NFL: The Low Success Rate of Drafting Quarterbacks
The 2021 NFL Draft is set to begin tomorrow, and like every other draft, all the hype is surrounding the quarterbacks. With a possible five going in the first round this year, many teams are looking for the next franchise quarterback who can lead their team to a Super Bowl.
Playing quarterback is the hardest job in all of sports. Evaluating quarterbacks prior to the draft may be a close second. It’s almost impossible to be competitive in the NFL without a quarterback though. In many cases teams will pass on better overall players at other positions especially in the first round because quarterback is so important. But at what cost?
In the 12 years from 2006-2017, teams selected 32 quarterbacks combined in the first round. Multiple were selected in all 12 drafts except for the 2013 draft where EJ Manuel was the only selection. The three most recent drafts weren’t used because the deadlines for fifth year options hadn’t been reached yet. But let’s examine the success rate and longevity of those 32 quarterbacks.
The success of the pick is all relative to the team that drafted the player. These franchises are using very high draft capital and either reap the benefits, or eat the loss of the pick. How many quarterbacks got a second deal with the same team? How many were cut? Did they have their fifth year option exercised? There’s a lot to break down and most of it is not good.
The success of the picks is based largely on receiving and playing out a second contract with the team that drafted them. 20 of the 32 quarterbacks, or 63%, did not receive a second contract with the same team. Six of those 20 were released or cut within three years of being drafted. That’s a very significant unsuccessful rate.
The new NFL Collective Bargaining Agreement in 2011 instituted the fifth year option on first round rookie contracts. There were 20 quarterbacks taken in the first round from 2011-2017. Nine of them had their fifth year option declined. Johnny Manziel, Brandon Weeden, and Paxton Lynch were all released after just two seasons.
So that means 12 of the 32 did receive a second contract with their team. That means there are 12 successful picks, right? Not exactly.
Four of the 12 quarterbacks found themselves no longer with the team within two years of signing their extension. Blake Bortles and Mark Sanchez received shorter extensions. The Jaguars released Bortles after one season and the Jets released Sanchez after two. Neither team fully believed long term in their quarterbacks.
The other two were the top of the 2016 draft class. Jared Goff and Carson Wentz signed massive extensions and were both traded this offseason. The Rams no longer wanted Goff despite making a Super Bowl appearance in 2018. Wentz did help the Eagles on their Super Bowl run but did not play in the playoffs that season due to injury. His play completely fell off the past few years and he was traded to Indianapolis.
That leaves eight successful picks. Well, maybe not. Sometimes outside factors come into play that the franchises have no control of. This could be the case for two more quarterbacks.
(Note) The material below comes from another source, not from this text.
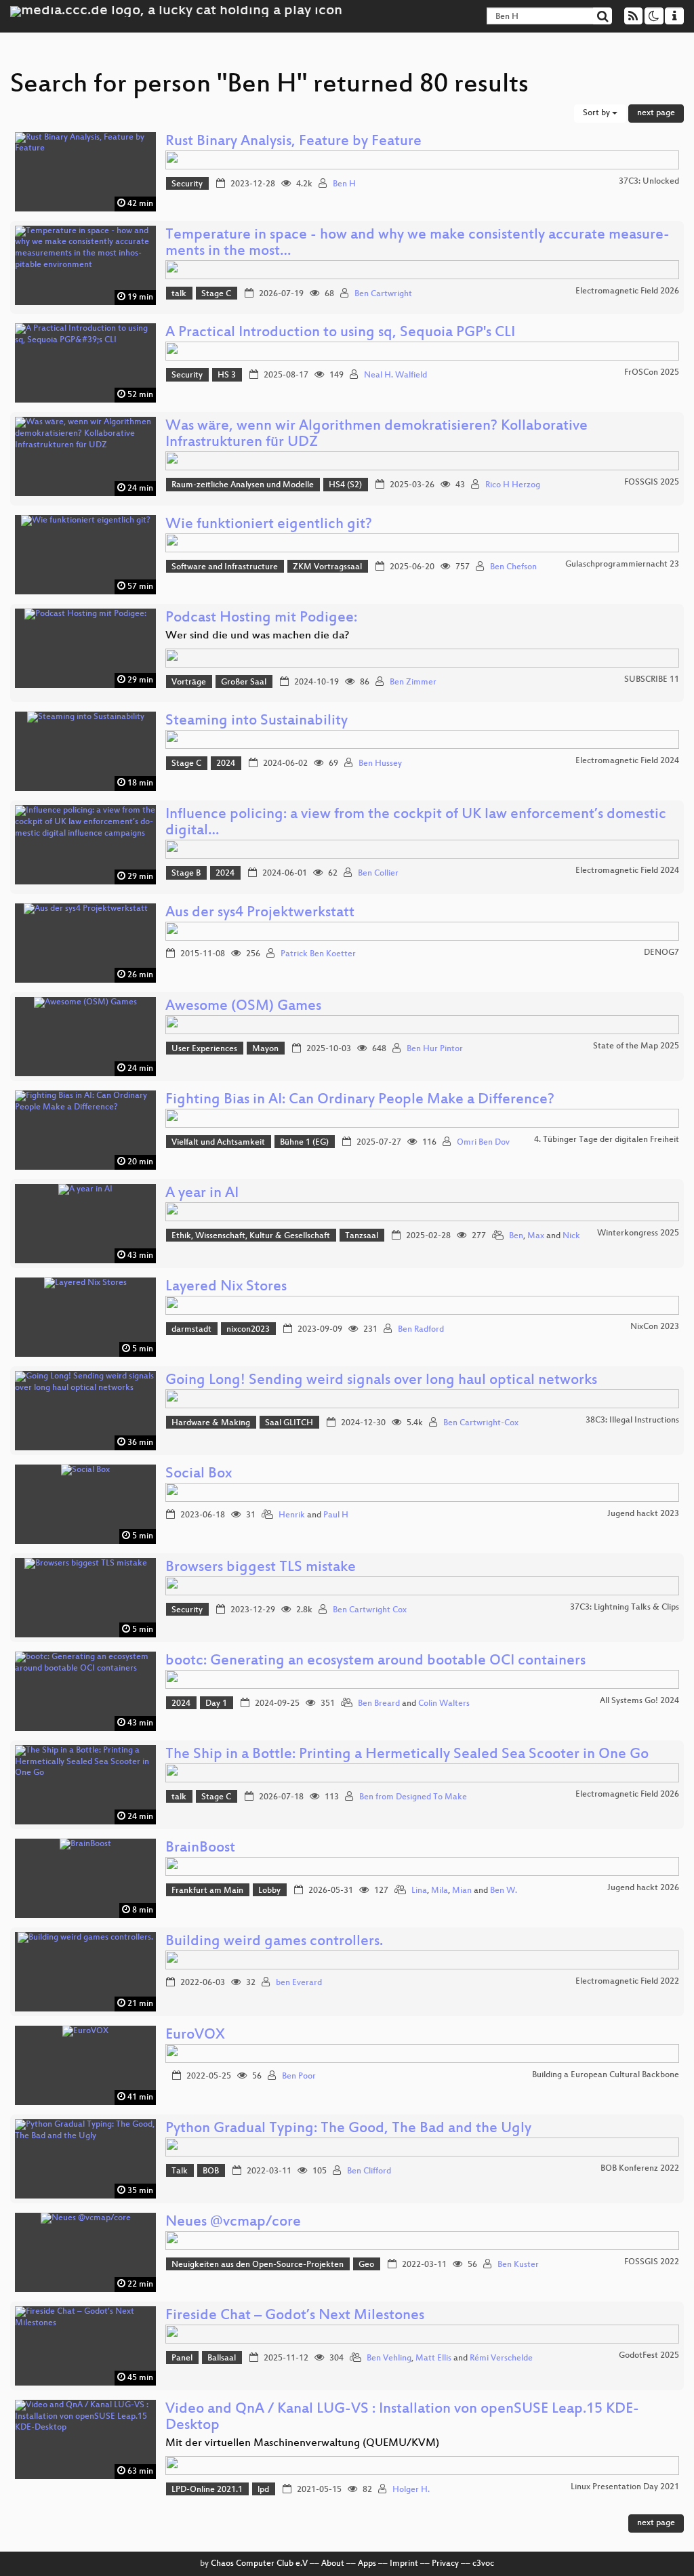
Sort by (597, 113)
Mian (462, 1891)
After suffering multiple injuries, Andrew Luck shocked everyone by retiring just before the 2019 season after only seven seasons with the Colts. The announcement came just three seasons after signing, at the time, a record breaking deal. Luck missed nine games in 2015 and the entire 2017 season as well. It was a good pick by the Colts but ultimately did not work out in the end.
The other situation that never could have been predicted is the legal troubles surrounding Deshaun Watson. Watson has over 20 different sexual assault lawsuits. This is on top of Watson demanding a trade this offseason. Either way it appears the Texans will be moving on from Watson one way or another.
That leaves six solid picks. Just under a 19% success rate. The successful picks include Patrick Mahomes, Matt Ryan, Cam Newton, Matt Stafford, Joe Flacco, and Ryan Tannehill. Tannehill was a tricky one but he did play out most of his second contract with the Dolphins.
Mahomes, Ryan, and Newton have all won league MVP and made at least one Super Bowl appearance. Mahomes and Flacco are the only two to win a Super Bowl.
First round quarterbacks currently take up 19 of the 32 of starting spots across the NFL. That doesn’t include the Jaguars and Jets who will likely start first round rookies immediately next season. It also doesn’t include Jameis Winston possibly starting for the Saints next year.
Ultimately picking the right quarterback is tricky and it has to be a perfect match with the franchise. Some teams, like San Francisco, feel they are only a quarterback away. But the likelihood of going all the way with a rookie quarterback is very slim. So the team may actually be two or three years away, but rosters can look significantly different by that time.
For teams that have multiple needs, they should strongly consider building the rest of the team first. Especially on the offensive line. If a team can’t pass protect, then that will stunt the growth of a young quarterback and they find themselves starting all over again.
It is such a slippery slope when drafting a quarterback. For the most part, if you want a quarterback, it has to be in the first round. But there is such a low success rate at a very difficult position. Teams need to be very confident in taking a quarterback and not talk themselves into it.